吹奏楽も東方も自分が感じた事を少しでも後世の方に受け継がれるべきものが残せればいいかな・・と思っています。
ちなみに、「大好きプリキュア四天王」は、ドリーム・メロディ・ハッピー・ラブリーです。
ドリームとメロディは自分の中では既に殿堂入り状態ですけど、
現在はラブリー大好き!!のラブリー一辺倒です!!
リアル社会では、建築関係のクレーム&アフター責任者を専従し、毎日毎日クレーム対応に当たる日々です。

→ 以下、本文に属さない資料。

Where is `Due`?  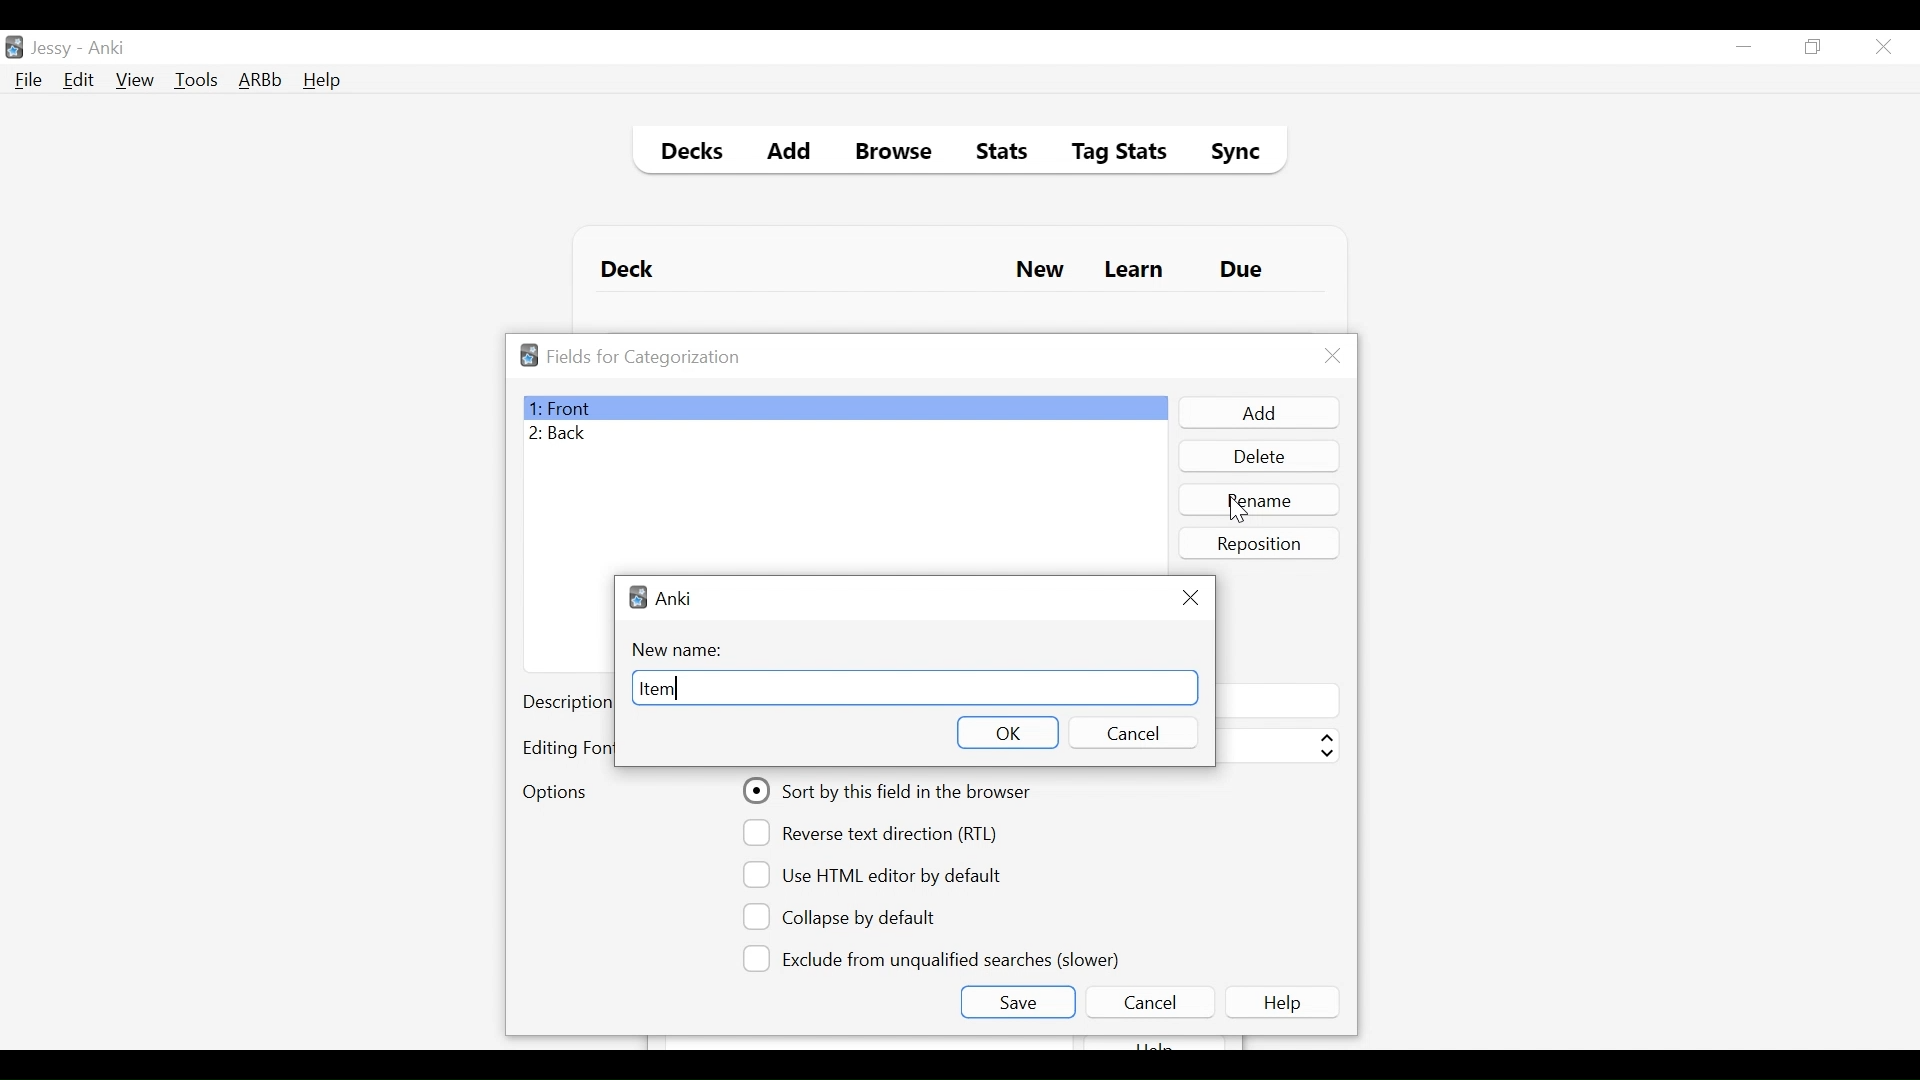
Due is located at coordinates (1243, 270).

裏の顔は東方と吹奏楽とクラシック音楽一辺倒です・・・
特に特に大好きな作品は・・・プリキュア5とスイートとハピネスチャージです!!
ちなみに、奥様は・・・ミルキィローズとセーラームーン好きの管理人以上のおこちゃまです・・・
東方で大好きなキャラは、とにかく大好きキャラがてんこ盛りで、全員大好き!という感じなのですけど、特に、さとり様・ゆかりん(紫様)・早苗さん・こいしちゃん・アリスはお気に入りです!!

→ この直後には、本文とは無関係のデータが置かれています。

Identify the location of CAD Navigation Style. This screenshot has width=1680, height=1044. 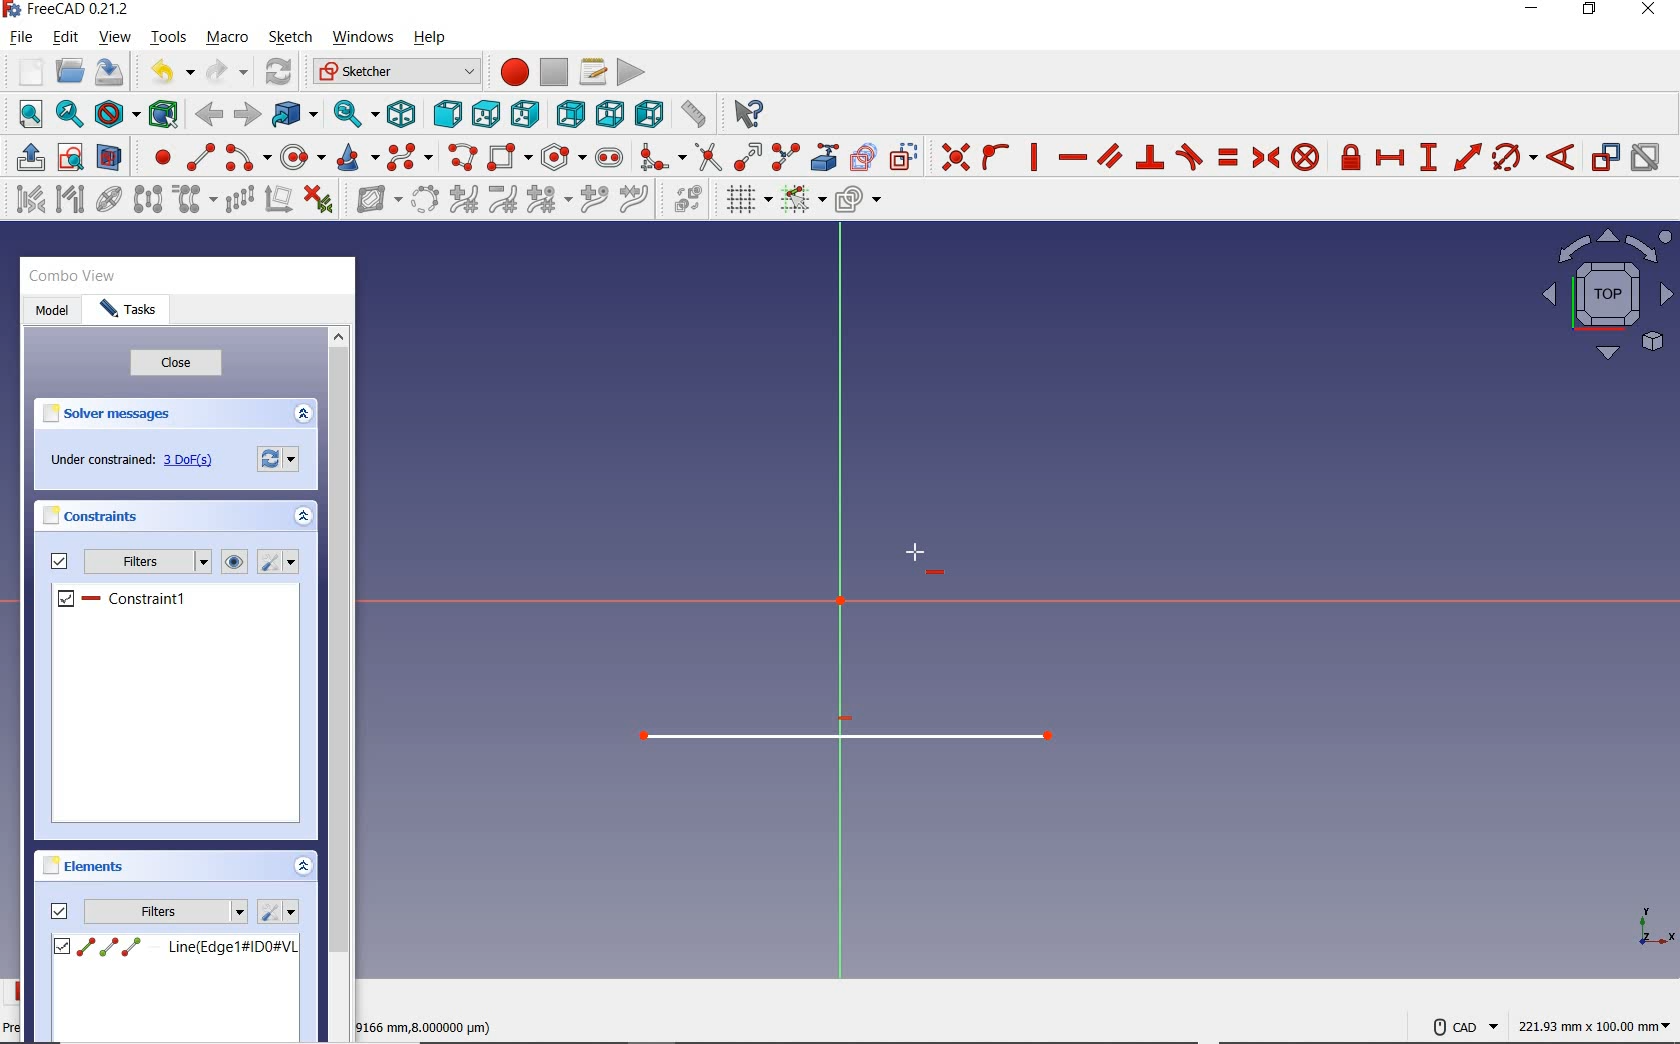
(1463, 1026).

吹奏楽では・・ネリベルの「二つの交響的断章」と「アンティフォナーレ」、スパークの「ドラゴンの年」、リードの「オセロ」と第二組曲「ラティーノ・メキシカーナ」、パーシケッティーの「仮面舞踏会」、C・スミスの「ダンス・フォラトゥーラ」などが死ぬほど好きで、クラシック音楽では、ウォルトンの交響曲第1番と矢代秋雄の交響曲、プロコフィエフの交響曲第5番、アーノルドの交響曲第2番、第4番、ショスタコの交響曲第7番「レニングラード」、マーラーの交響曲第3番「夏の朝の夢」、ハンソンの交響曲第2番「ロマンティック」、ストラヴィンスキーの「火の鳥」、ベルクの「ヴァイオリン協奏曲」、ラフマニノフの「交響的舞曲」などが大好きです!!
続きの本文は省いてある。